Among the entries that follow, find every line with the word "agent" and copy it.

SUPPLIED MATERIAL:
........

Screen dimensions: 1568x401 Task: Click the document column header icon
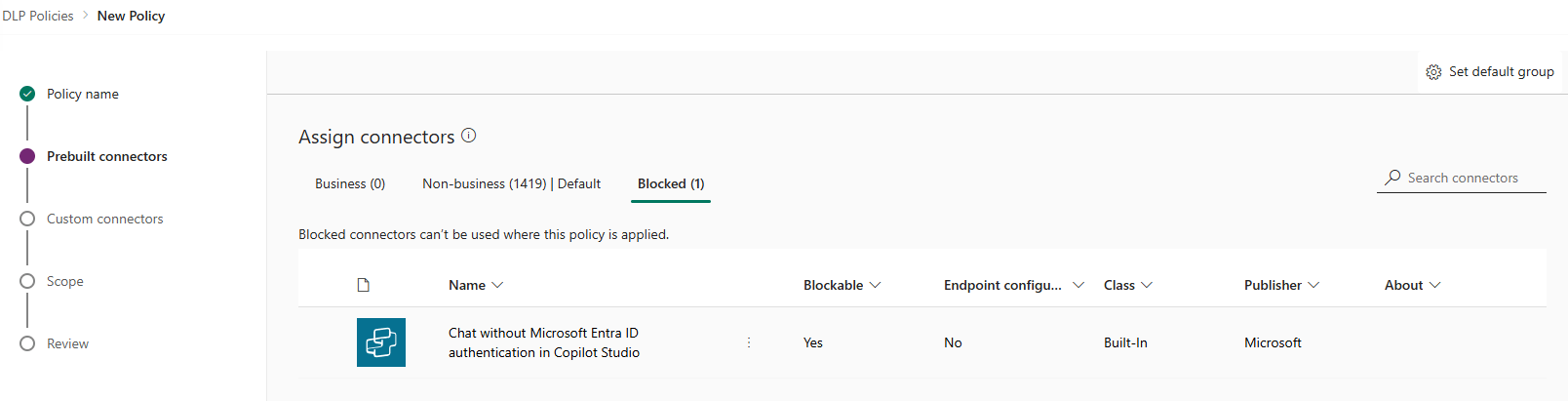click(364, 285)
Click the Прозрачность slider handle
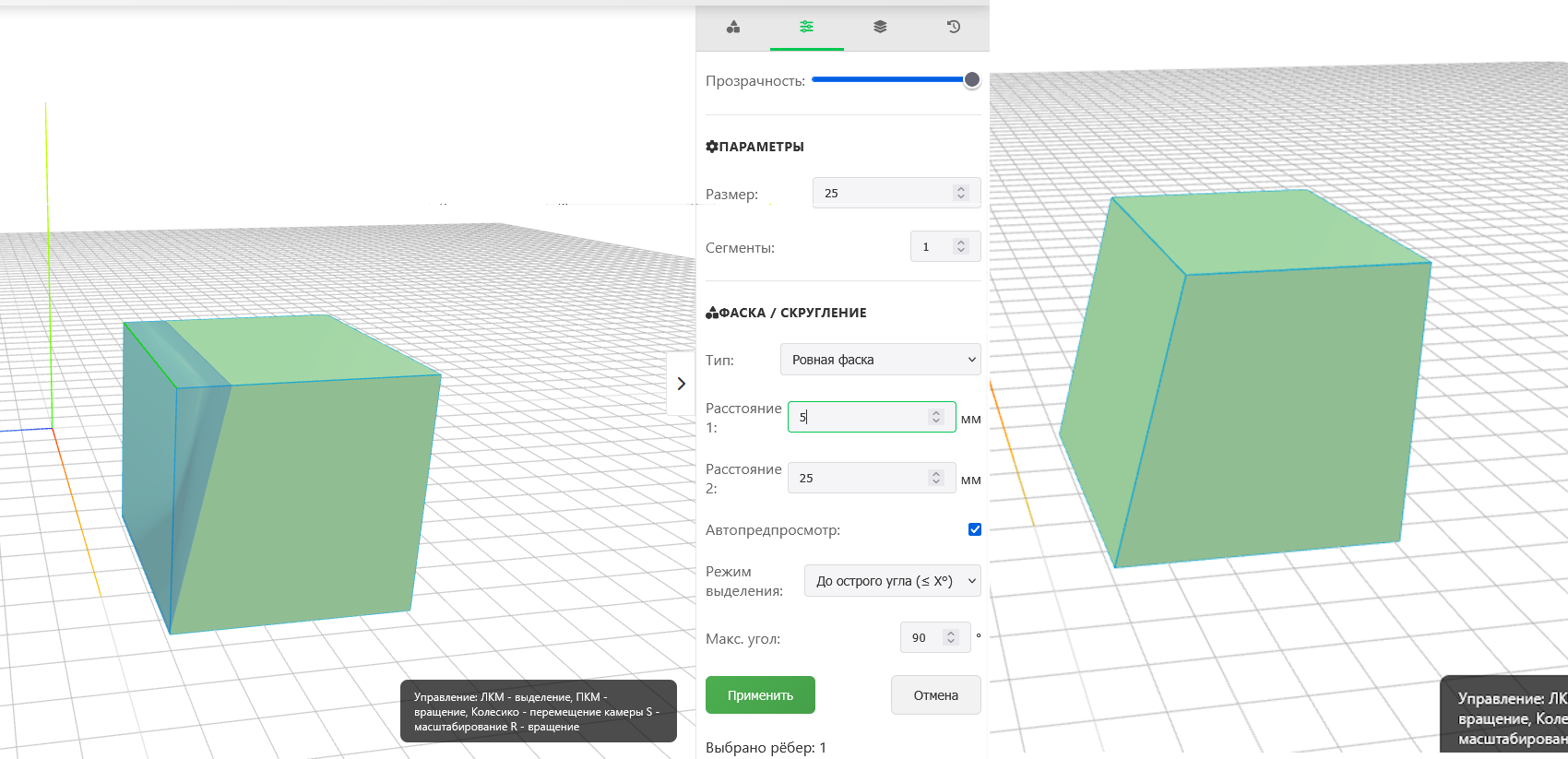This screenshot has width=1568, height=759. (x=971, y=80)
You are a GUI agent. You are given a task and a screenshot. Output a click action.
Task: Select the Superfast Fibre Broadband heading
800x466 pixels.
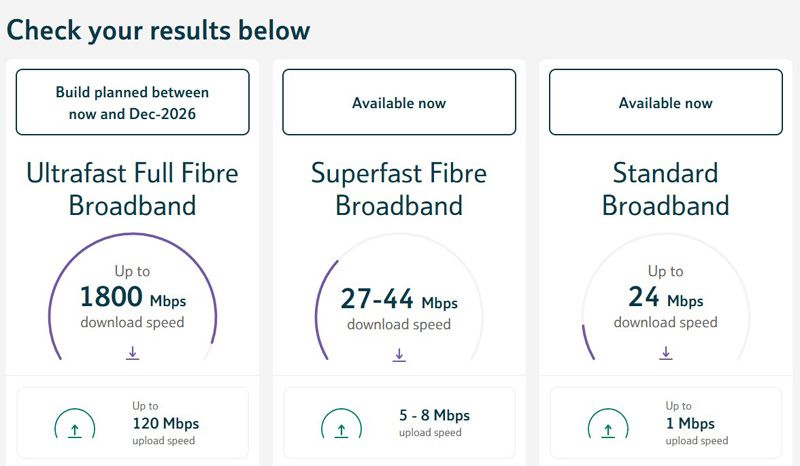(399, 189)
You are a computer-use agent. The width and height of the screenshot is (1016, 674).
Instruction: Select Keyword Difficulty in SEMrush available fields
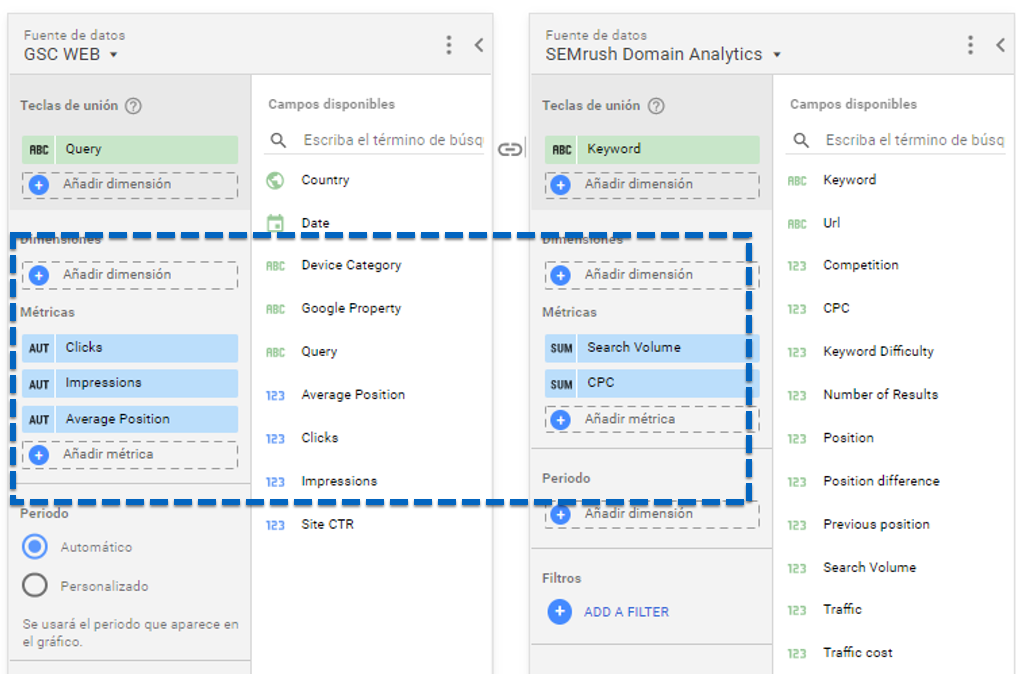[878, 352]
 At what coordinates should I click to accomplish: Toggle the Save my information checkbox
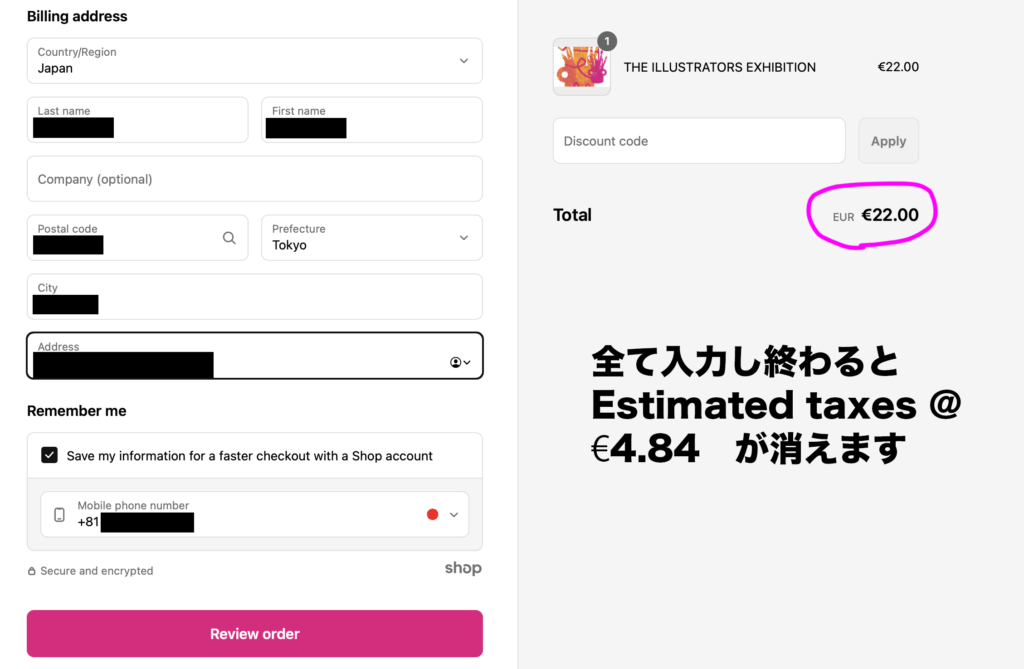tap(49, 455)
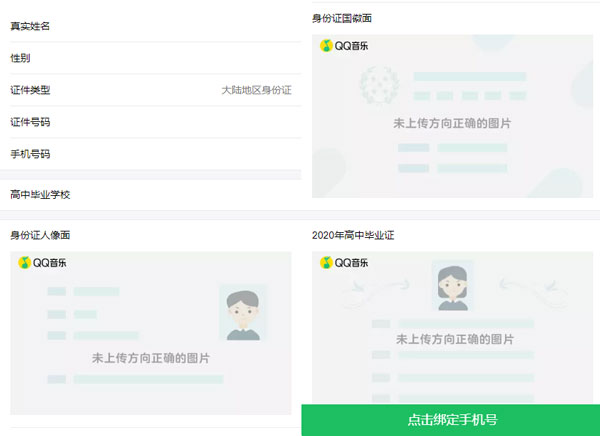Focus the 手机号码 field

click(x=150, y=154)
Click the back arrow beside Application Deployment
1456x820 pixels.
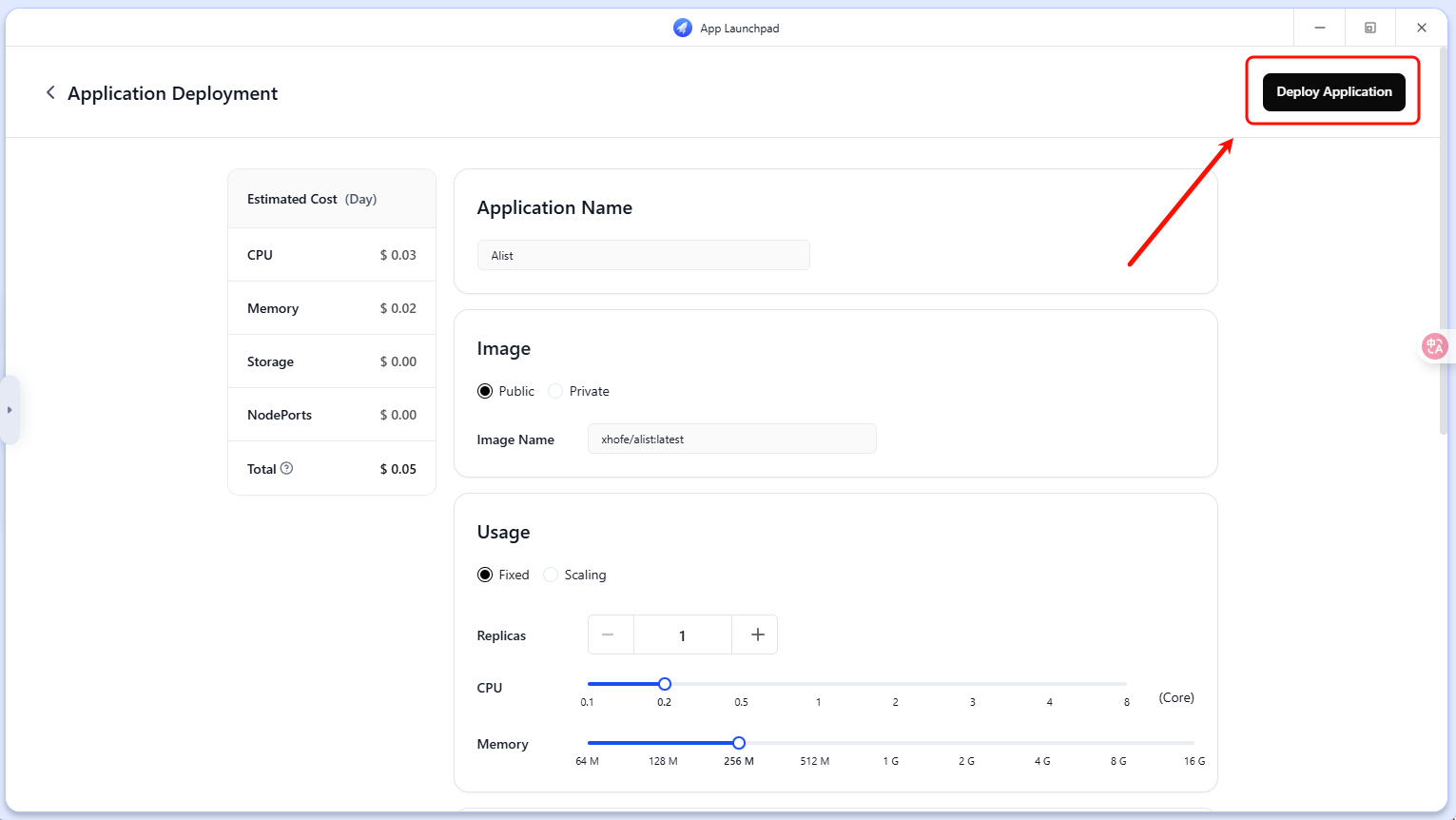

........

SOLUTION FOR THIS EXERCISE:
You are a GUI agent. You are given a task and a screenshot. Output a click action.
You are a computer-use agent. The width and height of the screenshot is (1016, 674).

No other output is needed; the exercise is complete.